All about my Mother
(Todo sobre mi madre)
Krishna Chaitanya M
Cecilia Roth, Marisa Paredes, Penélope Cruz
Run time (mins)
This movie is said to be the best of Pedro Almodovar. It is superbly plotted melodrama, both comic and tragic, with female spirit as the anchor.
The film opens in Madrid on the birthday of young Esteban, who wishes to know about his father from his now single mother, Manuela. Before Manuela can tell him about his father, tragedy strikes in the form of an accident, killing Esteban - while trying to get an autograph from the actress of the play "A Streetcar named Desire”.
Post the incident, Manuela decides to travel to Barcelona, to break this news to his father, who was born Esteban (yes, same name), but now became a transvestite sex worker called Lola. Upon arriving, she meets her long time friend Agrado, who is also a transvestite sex worker, whose savings Lola would have stolen. She also meets a nun, Rose, who is pregnant and also a HIV positive. Later Manuela, joins as assistant to Huma Rojo, who is an actress in “A streetcar named Desire”and gets an opportunity to play a role she was familiar with, when Huma’s young lover, who supposed to play that role didn’t turn up. All these character who crosses each other's path intentionally or not, form a strong bond and becomes the strength of the plot.

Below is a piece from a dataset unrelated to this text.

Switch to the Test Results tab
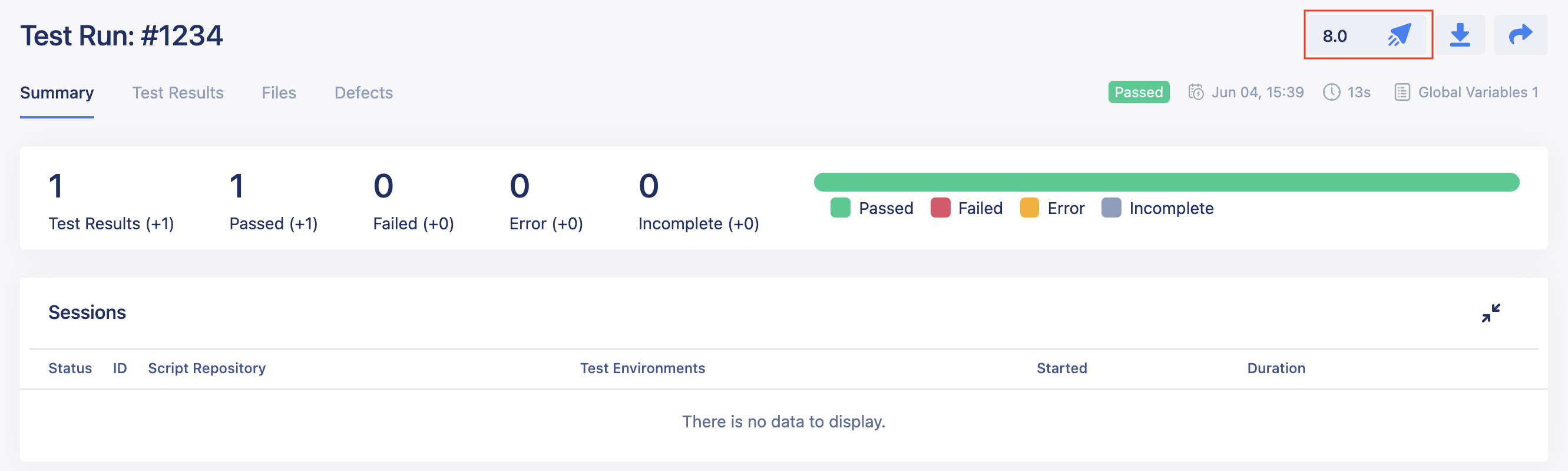tap(178, 93)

Entire movie is driven by mother’s relationship with their children, either organic or surrogate. Emotions of sisterhood also reflects recurrently throughout the film, I like this specific scene where Mauela, Rose, Agrado & Huma drinks and laughs together. No wonder director dedicated this movie 'to every actress who has ever played an actress' and to the director's mother. This film also reflect the characters of transvestites like in no other film I had seen.
Dialogues of this movie are also intense. Some like -
- When Agrado was asked if she is wearing original Chanel, she replies, "How could I own a real Chanel when there is so much poverty in the world?”
- Another one from Agrado, when she tries to give a stand-up describing her life journey from male to female as -"Well, as I was saying, it costs a lot to be authentic, ma'am. And one can't be stingy with these things because you are more authentic the more you resemble what you've dreamed of being.”
- When Huma was told that she is successful, she replies that she may be successful, but that, after you’ve had success for a while, you no longer notice it.
Cinematography is also brilliant, with director's trademark of bright colours and definitive patterns reflecting through out the film.
I strongly recommend this movie as your next (or first) Spanish movie to watch. Please watch it, by all means.